A: It’s awesome. I really like it. I think a lot of the guys will like it this week. I think it’s going to be very different from what we see week in and week out. There’s no rough. It’s all fairway and waste areas. It’s not something you’d usually see on Tour. Usually, you see a lot of rough around the greens and off the tee. It’s mowed real tight and the fairways are firm and fast. I think it will be fun. I think it’s a good layout, and I’m looking forward to it getting the exposure it deserves.
Q: What can you tell me about the Congaree Foundation?
A: The way they have it set up as a foundation and they call people ambassadors. They want you to be an ambassador of the club and the foundation.
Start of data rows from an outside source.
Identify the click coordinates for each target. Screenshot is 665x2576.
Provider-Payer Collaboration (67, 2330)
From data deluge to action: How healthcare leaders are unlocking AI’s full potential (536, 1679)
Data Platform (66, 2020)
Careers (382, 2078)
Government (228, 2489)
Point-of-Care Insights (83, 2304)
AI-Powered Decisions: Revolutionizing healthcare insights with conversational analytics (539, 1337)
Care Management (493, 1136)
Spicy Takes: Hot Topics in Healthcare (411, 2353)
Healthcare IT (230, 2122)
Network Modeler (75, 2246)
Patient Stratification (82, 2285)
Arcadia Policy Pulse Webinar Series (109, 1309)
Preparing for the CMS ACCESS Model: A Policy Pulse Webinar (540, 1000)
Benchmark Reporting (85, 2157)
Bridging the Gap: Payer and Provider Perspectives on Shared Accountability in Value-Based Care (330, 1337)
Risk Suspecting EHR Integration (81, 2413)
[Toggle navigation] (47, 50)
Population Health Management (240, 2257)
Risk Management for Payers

The foundation helps local kids and kids from all over the country and world take the next step with college golf. They do two junior camps every summer and kids come in from all over the world. They take classes, get instruction from the pros, they have trainers and learn everything about playing golf at the college level. It’s a pretty sweet deal. They’ve had a number of kids come through the program get college scholarships, where otherwise they probably wouldn’t have exposure to that kind of instruction.
Q: What is going to be at a premium this week on the course?
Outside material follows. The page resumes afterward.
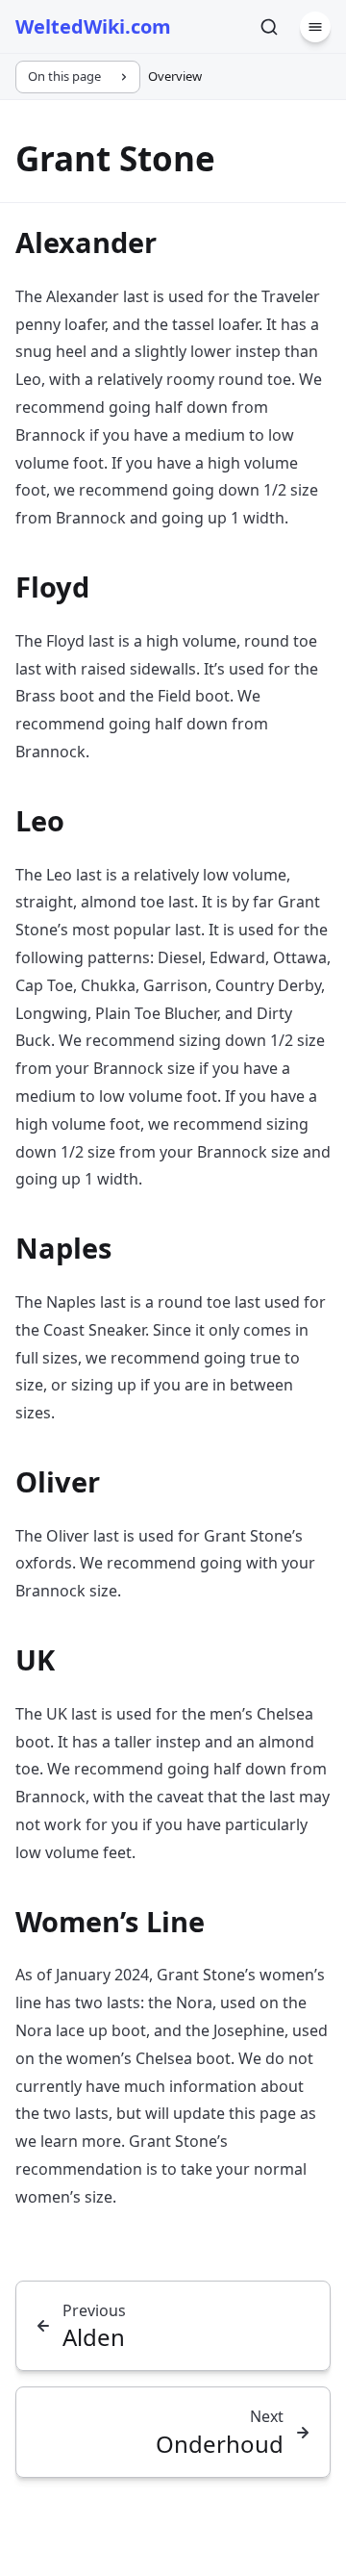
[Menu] (315, 27)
A: I think it’s going to be iron play and controlling your ball. I think the greens can get firm and fast, so getting your ball pin high is [going to be important]. I don’t think it’s going to be a week where guys are going to be able to attack a bunch of flags, so just hitting solid shots and hitting a lot of greens in regulations [are going to be key]. You’re going to have to be sharp around the greens. There’s a lot of run-offs, so the ball is not going to be just sitting just off the green if you miss. It’s going to be like links golf, where choosing the right club, trajectory and right part of the green can make or break getting up and down.
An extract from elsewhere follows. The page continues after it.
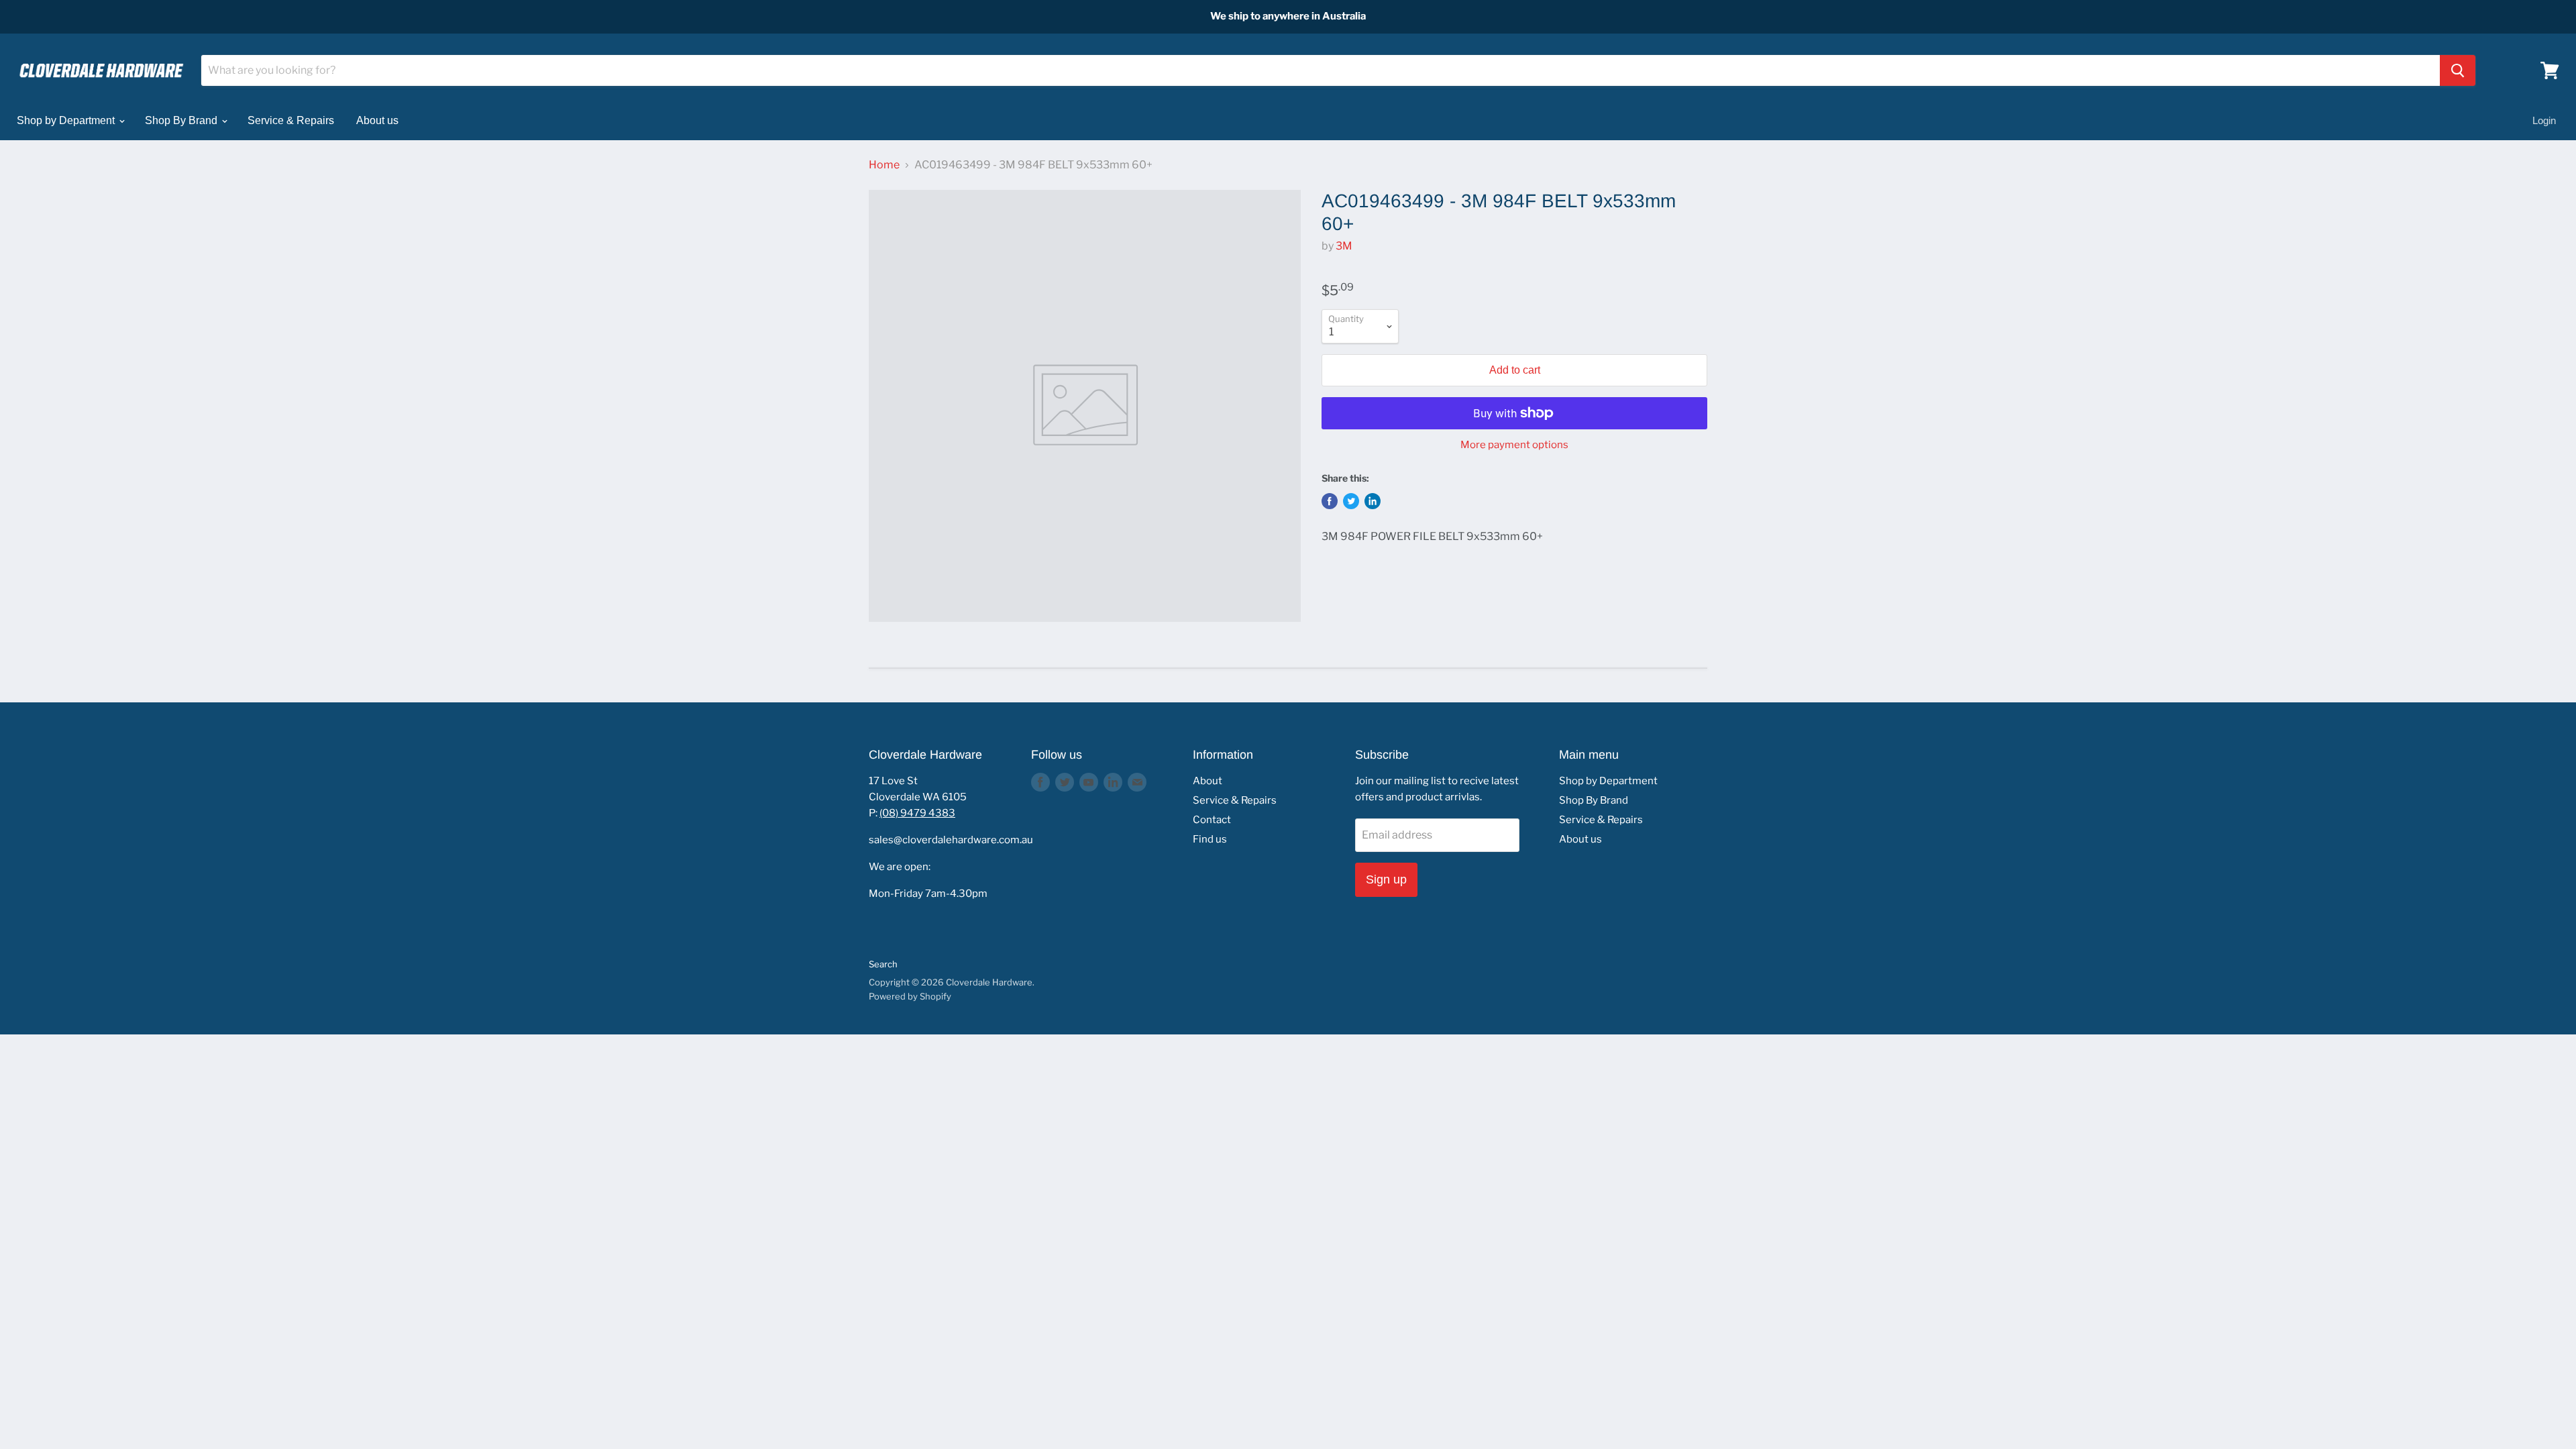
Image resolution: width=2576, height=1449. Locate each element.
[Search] (2457, 70)
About (1207, 781)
Q: After picking up your second PGA Tour win and finishing in the top 15 of the FedEx Cup points standings, what are your goals this season?
A: I just want to put myself back in that position. One of the big things from last season was kind of being in the mix for the Presidents Cup. I know I was probably on the outside looking in, but just being part of the conversation was something I was pretty new to and something that I thought was awesome. A light bulb kind of went off to where I feel like I can play well enough to be in the mix for those teams. I really want to try to put myself in that position again and see if I can make one of those teams. In order to do that, I think it’s sort of the mentality of going out and trying to win golf tournaments, and not worrying about just having good weeks and top 10s or top 20s. I want to try to give myself a chance to win as many times as possible this year and see where I stack up at the end of the season.
Q: In terms of your game, what do you feel like is dialed in and what needs improvement?
A: I feel like my putting and short game have always been pretty good through the years. It’s been streaky at times, but I’d say the last couple of years it’s been a little more consistent. I’ve started to drive the ball a little bit better, but the weeks that I play my best are when my tee to green is really good, especially my approach play and irons. As far as where I can improve, it’s probably just being a little bit more consistent and tighter on shots into the greens, because I feel like the short game and putter are always going to be there.
Q: What did you make about Phil Mickelson’s comments about LIV Golf “winning”?
A: My gut says of course it’s easy for him to say that because he’s not on the PGA Tour and he’s on the LIV tour. He’d be stupid not to say that, whether he actually believes it or not. It feels like there’s a lot of decisiveness between the LIV tour and PGA Tour and choosing sides and this and that, but at the end of the day what’s going to be best for the game of golf? I think what the PGA Tour has done is obviously a model for success and it has been for a long time. They’re obviously making a few changes here and there to try and constantly better the product. I’d have a hard time saying that the LIV golf is going to be better than the PGA Tour, personally.